Au gouvernement, on assume sans détour. La ministre des Armées Catherine Vautrin défend une logique de protection stratégique: le site de Kourou n’est pas un chantier comme un autre, c’est un outil de souveraineté technologique, avec des enjeux d’accès à l’espace, de protection du secret et de cybersécurité qui dépassent largement les limites de la Guyane.
Secret industriel contre débat local, l’équation guyanaise
Forcément, la mesure fait grincer des dents sur les bancs de la gauche, qui y voit un recul des garanties environnementales et un affaiblissement de la concertation avec les habitants. Derrière la formule « sensible », redoutent certains élus, il pourrait y avoir une tentation: aller plus vite, plus discrètement, au risque de nourrir l’incompréhension locale et de compliquer l’acceptabilité de projets déjà perçus comme lointains, décidés depuis Paris.

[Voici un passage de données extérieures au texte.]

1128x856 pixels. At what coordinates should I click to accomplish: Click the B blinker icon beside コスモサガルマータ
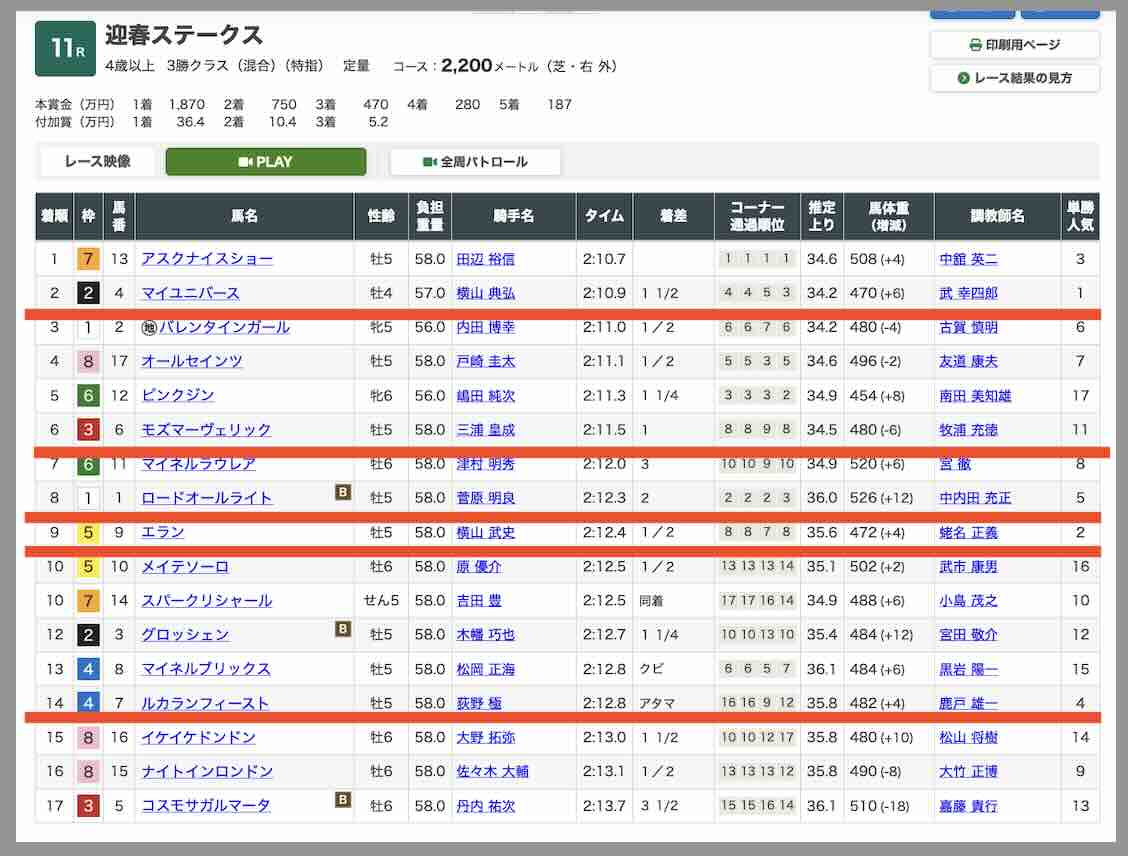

Dans le même mouvement, la commission a validé un autre durcissement, cette fois tourné vers le ciel… mais à basse altitude. Le texte renforce les moyens de lutte contre les drones: des opérateurs d’importance vitale, comme les aéroports ou des infrastructures énergétiques, pourraient recourir à des dispositifs de neutralisation, y compris via des agents privés de sécurité habilités, le gouvernement rappelant qu’il est matériellement impossible de poster des forces publiques partout.
Reste que cette délégation partielle de missions sensibles au privé, et cette extension du secret autour d’un site emblématique, posent une même question de méthode: comment protéger sans couper, sécuriser sans éloigner. Le texte doit être examiné dans l’hémicycle le 4 mai, étape où la ligne choisie par l’exécutif sera testée au grand jour, précisément là où l’on débat, et où l’on tranche.